[AIM OF THE EXERCISE]
Reproduce each of the records below word for word.
** Start MATERIAL PROVIDED **
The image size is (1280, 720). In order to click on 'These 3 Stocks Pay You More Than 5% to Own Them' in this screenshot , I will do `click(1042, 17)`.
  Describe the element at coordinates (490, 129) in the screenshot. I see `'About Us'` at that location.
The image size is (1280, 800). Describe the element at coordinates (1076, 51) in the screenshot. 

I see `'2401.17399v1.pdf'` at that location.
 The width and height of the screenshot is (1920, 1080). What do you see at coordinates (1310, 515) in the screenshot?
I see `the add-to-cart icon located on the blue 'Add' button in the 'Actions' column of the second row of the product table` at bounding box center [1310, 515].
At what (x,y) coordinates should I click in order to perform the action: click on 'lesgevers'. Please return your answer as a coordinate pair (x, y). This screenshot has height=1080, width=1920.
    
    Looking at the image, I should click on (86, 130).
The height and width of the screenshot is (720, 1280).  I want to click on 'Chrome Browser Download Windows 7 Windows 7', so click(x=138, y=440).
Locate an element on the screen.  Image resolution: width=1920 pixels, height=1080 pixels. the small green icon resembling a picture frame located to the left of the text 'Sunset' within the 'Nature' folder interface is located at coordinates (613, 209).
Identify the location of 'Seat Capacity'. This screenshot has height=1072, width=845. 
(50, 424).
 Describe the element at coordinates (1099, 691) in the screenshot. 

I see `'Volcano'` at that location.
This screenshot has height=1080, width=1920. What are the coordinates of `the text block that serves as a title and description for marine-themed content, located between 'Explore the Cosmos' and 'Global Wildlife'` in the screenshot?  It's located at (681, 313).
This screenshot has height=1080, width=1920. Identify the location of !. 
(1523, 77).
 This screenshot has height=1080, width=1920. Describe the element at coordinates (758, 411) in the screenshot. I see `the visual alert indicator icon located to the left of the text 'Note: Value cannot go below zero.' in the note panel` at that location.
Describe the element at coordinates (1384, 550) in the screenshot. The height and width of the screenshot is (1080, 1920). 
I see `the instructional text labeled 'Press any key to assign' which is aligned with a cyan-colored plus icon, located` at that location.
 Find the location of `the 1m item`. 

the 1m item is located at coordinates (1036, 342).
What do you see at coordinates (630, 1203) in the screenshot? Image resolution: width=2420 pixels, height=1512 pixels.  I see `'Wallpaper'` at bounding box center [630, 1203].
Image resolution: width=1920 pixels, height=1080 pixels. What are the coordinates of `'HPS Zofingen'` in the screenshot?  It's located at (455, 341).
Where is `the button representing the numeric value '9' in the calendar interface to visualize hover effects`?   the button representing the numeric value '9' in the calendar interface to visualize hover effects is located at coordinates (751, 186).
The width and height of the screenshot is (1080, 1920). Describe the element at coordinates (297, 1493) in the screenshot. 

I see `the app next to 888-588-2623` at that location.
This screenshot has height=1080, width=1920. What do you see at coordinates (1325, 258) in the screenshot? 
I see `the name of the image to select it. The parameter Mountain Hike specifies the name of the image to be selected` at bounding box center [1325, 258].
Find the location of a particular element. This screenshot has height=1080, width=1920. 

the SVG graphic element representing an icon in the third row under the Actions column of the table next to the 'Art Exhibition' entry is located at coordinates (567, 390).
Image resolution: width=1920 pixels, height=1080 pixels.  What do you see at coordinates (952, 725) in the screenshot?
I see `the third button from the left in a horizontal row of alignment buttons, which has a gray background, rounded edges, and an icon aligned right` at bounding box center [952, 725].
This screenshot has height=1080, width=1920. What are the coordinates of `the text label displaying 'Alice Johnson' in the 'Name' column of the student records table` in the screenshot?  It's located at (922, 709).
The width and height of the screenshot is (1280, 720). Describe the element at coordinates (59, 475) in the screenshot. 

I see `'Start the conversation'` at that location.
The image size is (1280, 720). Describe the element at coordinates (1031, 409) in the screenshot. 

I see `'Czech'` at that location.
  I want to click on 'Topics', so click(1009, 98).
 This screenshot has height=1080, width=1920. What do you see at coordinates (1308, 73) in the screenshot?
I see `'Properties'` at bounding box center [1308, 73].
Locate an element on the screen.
** End MATERIAL PROVIDED **
[OUTPUT FOR THIS TASK]
The image size is (1280, 720). In order to click on 'These 3 Stocks Pay You More Than 5% to Own Them' in this screenshot , I will do `click(1042, 17)`.
  Describe the element at coordinates (490, 129) in the screenshot. I see `'About Us'` at that location.
The image size is (1280, 800). Describe the element at coordinates (1076, 51) in the screenshot. 

I see `'2401.17399v1.pdf'` at that location.
 The width and height of the screenshot is (1920, 1080). What do you see at coordinates (1310, 515) in the screenshot?
I see `the add-to-cart icon located on the blue 'Add' button in the 'Actions' column of the second row of the product table` at bounding box center [1310, 515].
At what (x,y) coordinates should I click in order to perform the action: click on 'lesgevers'. Please return your answer as a coordinate pair (x, y). This screenshot has height=1080, width=1920.
    
    Looking at the image, I should click on (86, 130).
The height and width of the screenshot is (720, 1280).  I want to click on 'Chrome Browser Download Windows 7 Windows 7', so click(x=138, y=440).
Locate an element on the screen.  Image resolution: width=1920 pixels, height=1080 pixels. the small green icon resembling a picture frame located to the left of the text 'Sunset' within the 'Nature' folder interface is located at coordinates (613, 209).
Identify the location of 'Seat Capacity'. This screenshot has height=1072, width=845. 
(50, 424).
 Describe the element at coordinates (1099, 691) in the screenshot. 

I see `'Volcano'` at that location.
This screenshot has height=1080, width=1920. What are the coordinates of `the text block that serves as a title and description for marine-themed content, located between 'Explore the Cosmos' and 'Global Wildlife'` in the screenshot?  It's located at (681, 313).
This screenshot has height=1080, width=1920. Identify the location of !. 
(1523, 77).
 This screenshot has height=1080, width=1920. Describe the element at coordinates (758, 411) in the screenshot. I see `the visual alert indicator icon located to the left of the text 'Note: Value cannot go below zero.' in the note panel` at that location.
Describe the element at coordinates (1384, 550) in the screenshot. The height and width of the screenshot is (1080, 1920). 
I see `the instructional text labeled 'Press any key to assign' which is aligned with a cyan-colored plus icon, located` at that location.
 Find the location of `the 1m item`. 

the 1m item is located at coordinates (1036, 342).
What do you see at coordinates (630, 1203) in the screenshot? Image resolution: width=2420 pixels, height=1512 pixels.  I see `'Wallpaper'` at bounding box center [630, 1203].
Image resolution: width=1920 pixels, height=1080 pixels. What are the coordinates of `'HPS Zofingen'` in the screenshot?  It's located at (455, 341).
Where is `the button representing the numeric value '9' in the calendar interface to visualize hover effects`?   the button representing the numeric value '9' in the calendar interface to visualize hover effects is located at coordinates (751, 186).
The width and height of the screenshot is (1080, 1920). Describe the element at coordinates (297, 1493) in the screenshot. 

I see `the app next to 888-588-2623` at that location.
This screenshot has height=1080, width=1920. What do you see at coordinates (1325, 258) in the screenshot? 
I see `the name of the image to select it. The parameter Mountain Hike specifies the name of the image to be selected` at bounding box center [1325, 258].
Find the location of a particular element. This screenshot has height=1080, width=1920. 

the SVG graphic element representing an icon in the third row under the Actions column of the table next to the 'Art Exhibition' entry is located at coordinates (567, 390).
Image resolution: width=1920 pixels, height=1080 pixels.  What do you see at coordinates (952, 725) in the screenshot?
I see `the third button from the left in a horizontal row of alignment buttons, which has a gray background, rounded edges, and an icon aligned right` at bounding box center [952, 725].
This screenshot has height=1080, width=1920. What are the coordinates of `the text label displaying 'Alice Johnson' in the 'Name' column of the student records table` in the screenshot?  It's located at (922, 709).
The width and height of the screenshot is (1280, 720). Describe the element at coordinates (59, 475) in the screenshot. 

I see `'Start the conversation'` at that location.
The image size is (1280, 720). Describe the element at coordinates (1031, 409) in the screenshot. 

I see `'Czech'` at that location.
  I want to click on 'Topics', so click(1009, 98).
 This screenshot has height=1080, width=1920. What do you see at coordinates (1308, 73) in the screenshot?
I see `'Properties'` at bounding box center [1308, 73].
Locate an element on the screen.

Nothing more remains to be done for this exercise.